Biology of Business

Burdur

TL;DR

Burdur's closed tectonic basins created endemic species now dying as Lake Burdur shrinks 42%—while Lake Salda's Mars-matching minerals offer an alternative future if extraction gives way to preservation.

province in Turkiye

By Alex Denne

Burdur exists because tectonic forces created basins that filled with water. The graben valleys of Turkey's Lakes Region trapped rainfall into closed systems with no outlet to the sea—each lake an evolutionary island where endemic species diverged for millennia. Lake Burdur once covered 211 square kilometers; by 2021, it had shrunk to 122. The Burdur toothcarp, found nowhere else on Earth, watches its world evaporate.

The closed-basin hydrology that created endemic species also created Sagalassos. At 1,500 meters elevation in the Taurus foothills, this Pisidian city became "first city of Pisidia, friend and ally of the Romans" under Hadrian. Altitude preserved what lowland cities lost: when the seventh-century earthquakes and plague depopulated most of Anatolia, Sagalassos's remoteness meant no one came to recycle its marble columns. Belgian archaeologists since 1990 have recovered 90% of original building elements—statues at colossal scale lying where they fell. The same isolation that killed the city preserved it.

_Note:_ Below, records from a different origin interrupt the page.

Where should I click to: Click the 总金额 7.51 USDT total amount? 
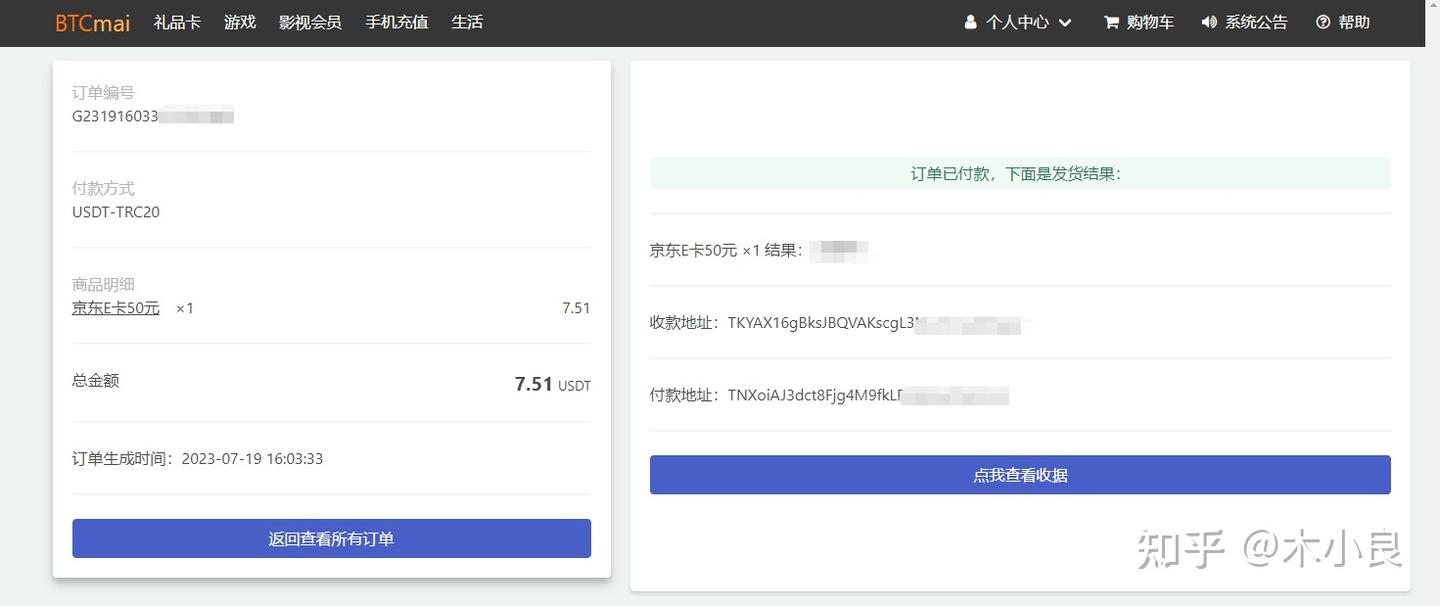(552, 384)
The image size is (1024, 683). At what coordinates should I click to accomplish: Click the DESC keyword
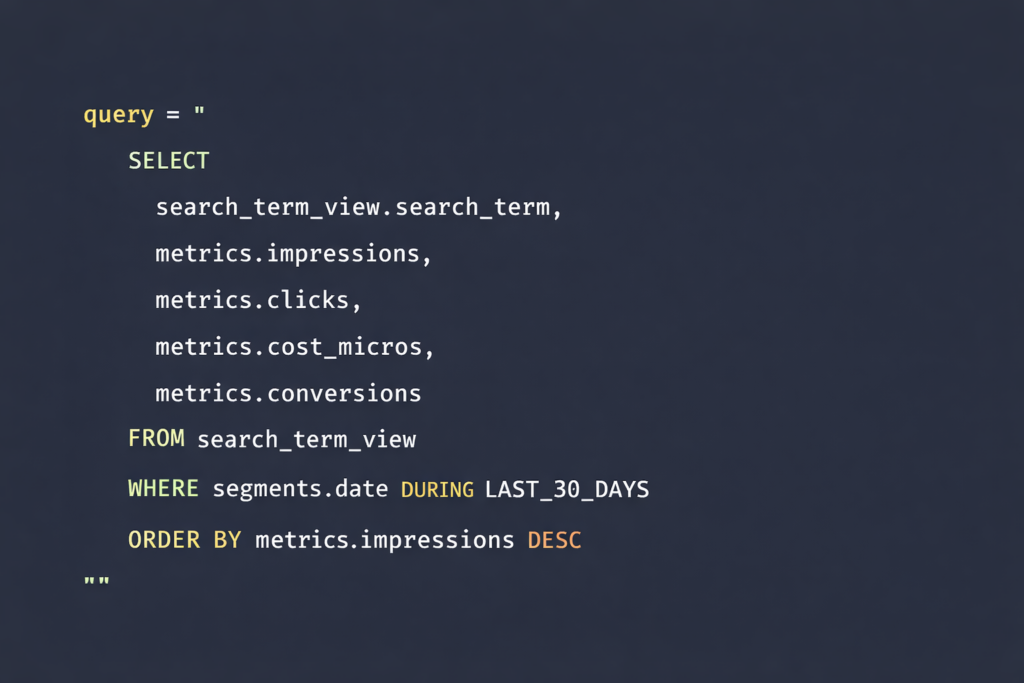tap(554, 541)
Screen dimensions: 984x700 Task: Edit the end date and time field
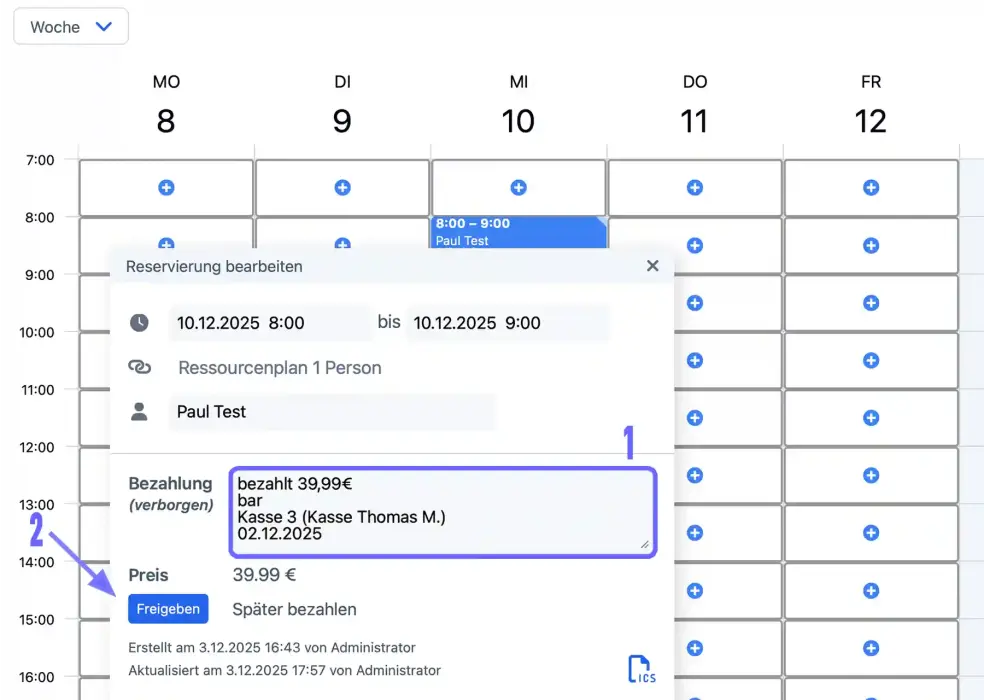(506, 323)
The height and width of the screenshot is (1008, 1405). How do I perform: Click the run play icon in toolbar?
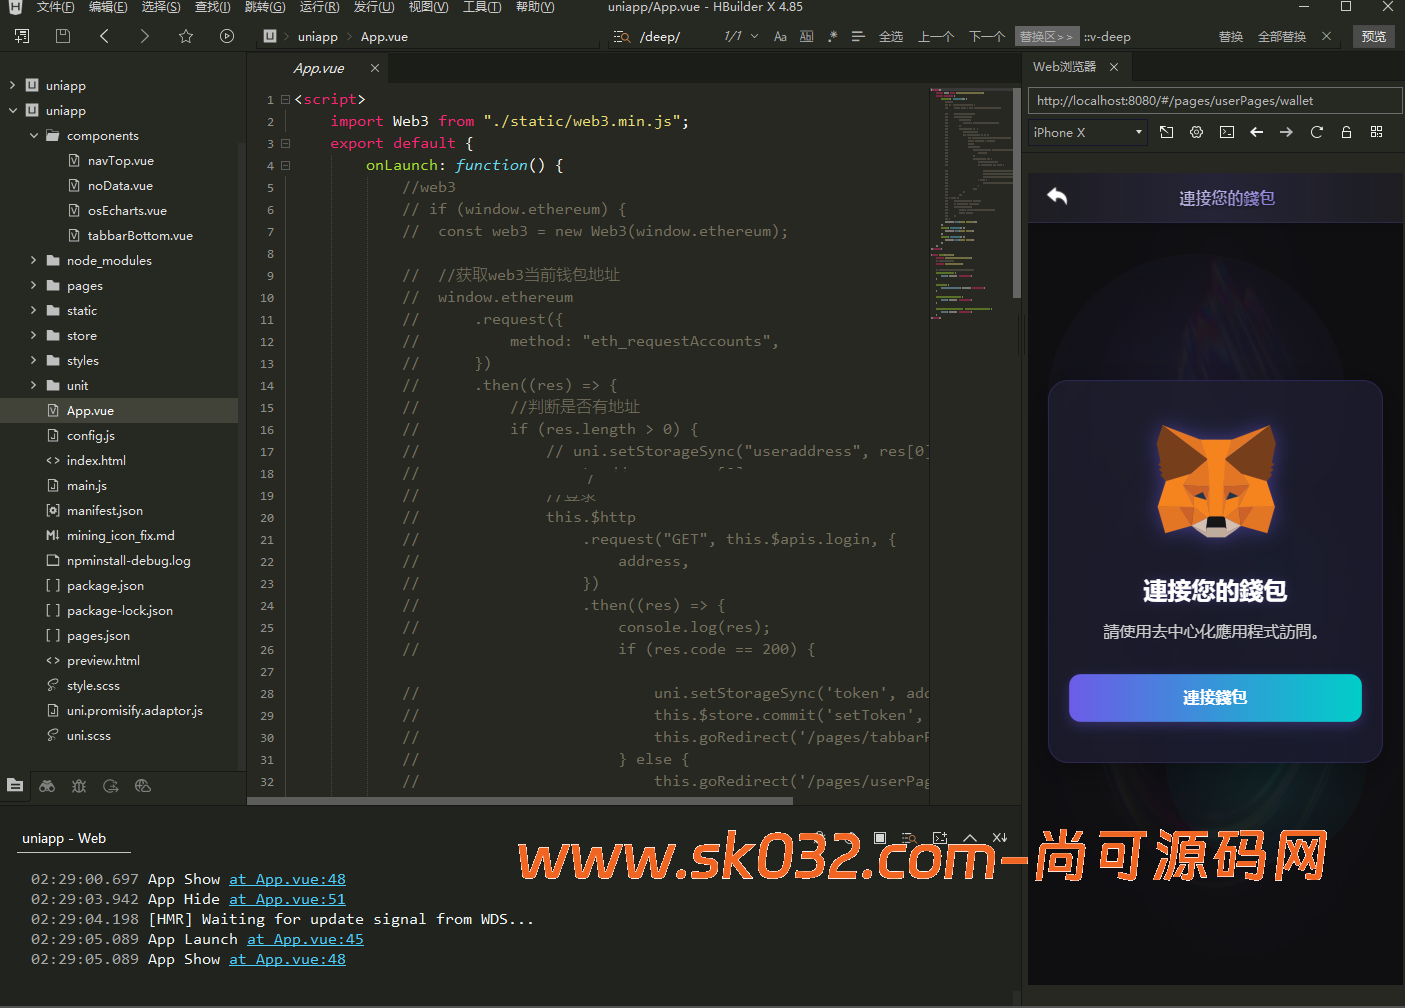227,36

Modern Burdur extracts rather than preserves. The marble industry—70 quarries and 100 processing facilities producing "Burdur Beige" for 27 countries—grows 25% annually. Dairy farming accounts for 85% of farm income. Both require water the shrinking lake cannot spare. Salinity has increased 40% since 1980; another 30% is projected within a decade, pushing past seawater concentrations.

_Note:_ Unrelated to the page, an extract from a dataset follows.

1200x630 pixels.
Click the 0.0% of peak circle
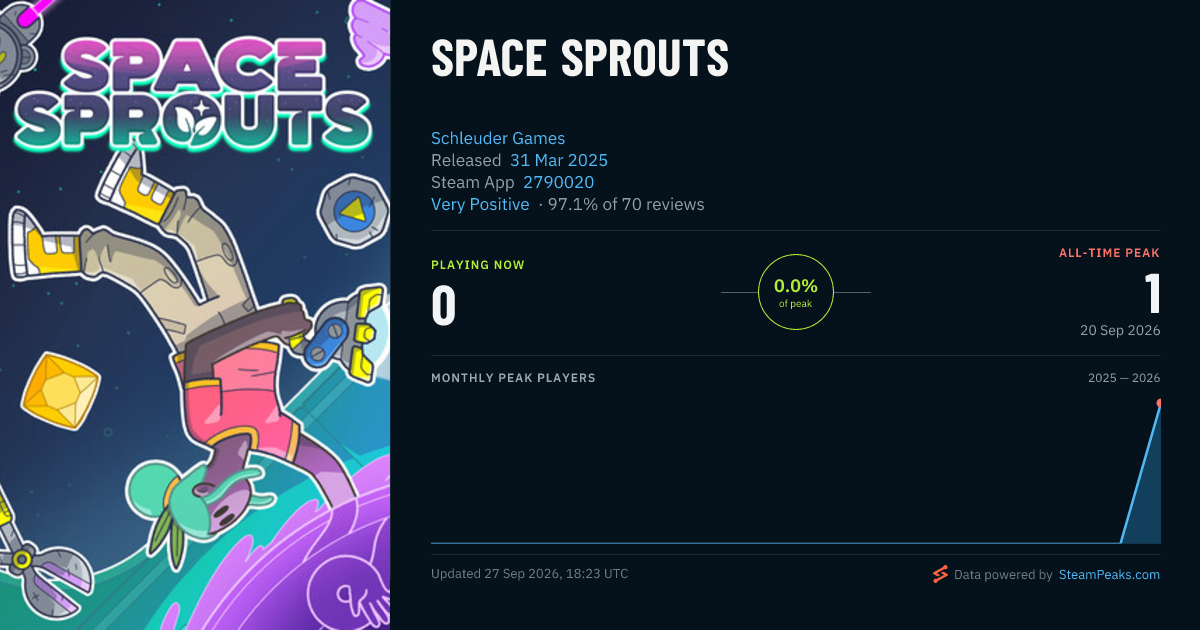(x=796, y=292)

Lake Salda offers an alternative model. Its hydromagnesite shores—the only place on Earth with minerals matching Mars's Jezero Crater—earned UN Top 100 Geological Heritage Site status in 2024 and NASA's attention for Mars analogue research. By 2026, Burdur must choose which lake defines its future: the dying Ramsar site losing its endemic species, or the "Turkish Maldives" whose preservation could anchor scientific tourism. The choice will determine whether extraction or ecology wins.